Consider a giant circular ring of dozens of space stations established in interstellar space. They're far away from any star and just sit there happily doing whatever it was they were set up to do. Suddenly, a star sweeps in from stage left (perhaps a fast-moving star created by a supernova-disrupted close binary system). What happens to the ring of stations?

They are attracted towards the rogue star, of course and start moving noticeably towards it when it gets close enough. They accelerate towards it pulled by the force of the star's gravity, which follows the inverse square law. But they don't all accelerate at the same rate. The station on the edge of the circle closest to the star accelerates fastest, stations half-way around the circle accelerate, but not as much, and the station on the far side of the circle accelerates least.
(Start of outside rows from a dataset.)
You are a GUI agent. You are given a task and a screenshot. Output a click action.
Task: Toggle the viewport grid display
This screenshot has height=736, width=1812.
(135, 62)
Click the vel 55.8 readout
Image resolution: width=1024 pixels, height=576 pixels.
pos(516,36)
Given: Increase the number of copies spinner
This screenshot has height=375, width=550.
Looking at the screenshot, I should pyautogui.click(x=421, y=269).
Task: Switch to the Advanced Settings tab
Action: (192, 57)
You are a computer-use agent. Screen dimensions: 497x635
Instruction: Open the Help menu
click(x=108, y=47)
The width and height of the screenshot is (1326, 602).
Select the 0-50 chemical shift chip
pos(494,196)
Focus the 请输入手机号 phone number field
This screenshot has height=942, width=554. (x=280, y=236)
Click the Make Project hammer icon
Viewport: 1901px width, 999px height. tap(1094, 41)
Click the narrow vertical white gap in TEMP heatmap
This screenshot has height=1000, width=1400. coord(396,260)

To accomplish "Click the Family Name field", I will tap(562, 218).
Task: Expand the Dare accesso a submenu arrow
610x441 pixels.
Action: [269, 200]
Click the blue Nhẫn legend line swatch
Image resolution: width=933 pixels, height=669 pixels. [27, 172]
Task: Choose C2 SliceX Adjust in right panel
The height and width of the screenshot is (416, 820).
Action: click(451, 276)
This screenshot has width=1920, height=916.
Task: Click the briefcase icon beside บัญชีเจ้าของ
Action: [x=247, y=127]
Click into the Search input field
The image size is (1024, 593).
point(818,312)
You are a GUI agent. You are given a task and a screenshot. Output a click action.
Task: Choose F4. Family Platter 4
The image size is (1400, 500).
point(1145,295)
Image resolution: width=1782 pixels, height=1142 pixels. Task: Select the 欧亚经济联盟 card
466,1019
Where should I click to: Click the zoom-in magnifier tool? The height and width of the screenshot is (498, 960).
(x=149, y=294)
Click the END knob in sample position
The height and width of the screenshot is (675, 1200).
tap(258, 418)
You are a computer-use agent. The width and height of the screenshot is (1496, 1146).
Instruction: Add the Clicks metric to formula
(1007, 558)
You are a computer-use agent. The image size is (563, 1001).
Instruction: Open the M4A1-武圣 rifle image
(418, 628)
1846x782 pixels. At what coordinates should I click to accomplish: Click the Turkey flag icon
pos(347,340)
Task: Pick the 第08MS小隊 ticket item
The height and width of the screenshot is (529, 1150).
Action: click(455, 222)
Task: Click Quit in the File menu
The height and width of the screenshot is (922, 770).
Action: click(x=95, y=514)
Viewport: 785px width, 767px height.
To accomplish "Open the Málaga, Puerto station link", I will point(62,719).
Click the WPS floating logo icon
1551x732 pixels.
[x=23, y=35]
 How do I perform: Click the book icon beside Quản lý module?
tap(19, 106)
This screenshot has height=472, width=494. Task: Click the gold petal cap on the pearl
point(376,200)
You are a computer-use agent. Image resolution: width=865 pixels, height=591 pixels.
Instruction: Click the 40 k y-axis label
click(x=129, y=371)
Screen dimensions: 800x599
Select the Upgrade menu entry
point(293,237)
Soon the circle becomes an oval with its long axis pointing towards the star. This is the tidal effect. Let's say that the rogue star was dark -- a neutron star, perhaps, which had been stripped of its accretion disk by the explosion. What would the people on the stations observe? They wouldn't notice the acceleration per se because they're in free fall. Unless they were doing doppler spectroscopy of distant stars, they wouldn't detect their velocity (at least not at first), but they would see their neat ring of stations turning into an oval. From their point of view, some force was tugging on them and dragging them out of alignment. That's the tidal force.

From the point of view of the omniscient observer (us!) there are no tides, there's just simple gravity. But from the point of vie of the freely falling observers in the gravity field, most of the effects of gravity disappears and what's left looks like a force.

Wikipedia has an article on the tidal force which gives a mathematical treatment. (Personally, I don't think the article is terribly clear, though it appears to be correct.)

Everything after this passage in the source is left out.